With the reports of an additional three cases of circulating vaccine-derived poliovirus type 1 (cVDPV1), this brings the total cases to eight in 2015 in Madagascar.
The Global Polio Eradication Initiative (GPEI) says the most recent case had onset of paralysis on 29 May in Boeni region. These cases are genetically linked to a case reported in September 2014, indicating prolonged and widespread circulation of the virus.
What are Vaccine-derived polioviruses (VDPVs)?
The GPEI defines it as follows:
The oral polio vaccine contains a live, attenuated (weakened) vaccine-virus. When a child is vaccinated, the weakened vaccine-virus replicates in the intestine and enters into the bloodstream, triggering a protective immune response in the child. Like wild poliovirus, the child excretes the vaccine-virus for a period of six to eight weeks. Importantly, as it is excreted, some of the vaccine-virus may no longer be thesame as the original vaccine-virus as it has genetically altered during replication. This is called a vaccine-derived poliovirus.

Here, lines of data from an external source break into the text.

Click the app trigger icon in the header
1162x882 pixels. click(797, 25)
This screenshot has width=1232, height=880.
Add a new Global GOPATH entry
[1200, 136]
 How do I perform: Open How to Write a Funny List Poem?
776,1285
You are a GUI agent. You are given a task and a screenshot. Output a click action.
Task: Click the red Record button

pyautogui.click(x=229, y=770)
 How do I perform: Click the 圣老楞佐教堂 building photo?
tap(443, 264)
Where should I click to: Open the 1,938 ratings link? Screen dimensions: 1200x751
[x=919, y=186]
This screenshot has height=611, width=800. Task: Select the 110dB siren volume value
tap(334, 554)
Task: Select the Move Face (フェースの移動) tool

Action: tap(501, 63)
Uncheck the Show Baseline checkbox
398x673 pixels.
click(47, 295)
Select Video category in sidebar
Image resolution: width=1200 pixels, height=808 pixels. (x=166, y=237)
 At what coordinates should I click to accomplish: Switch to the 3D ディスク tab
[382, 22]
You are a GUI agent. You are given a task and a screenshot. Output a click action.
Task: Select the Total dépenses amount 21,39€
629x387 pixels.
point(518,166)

In other polio news, one new wild poliovirus type 1 (WPV1) case was reported in the past week in Quetta district, Balochistan province, Pakistan. The total number of WPV1 cases in Pakistan for 2015 is now 26, compared to 83 at this time last year.
Globally, only 30 cases have been reported (4 cases from Afghanistan), compared to 114 during the same period in 2014.
In Nigeria, it has been a year since the African country has reported a case of polio (The most recent case had onset of paralysis on 24 July 2014).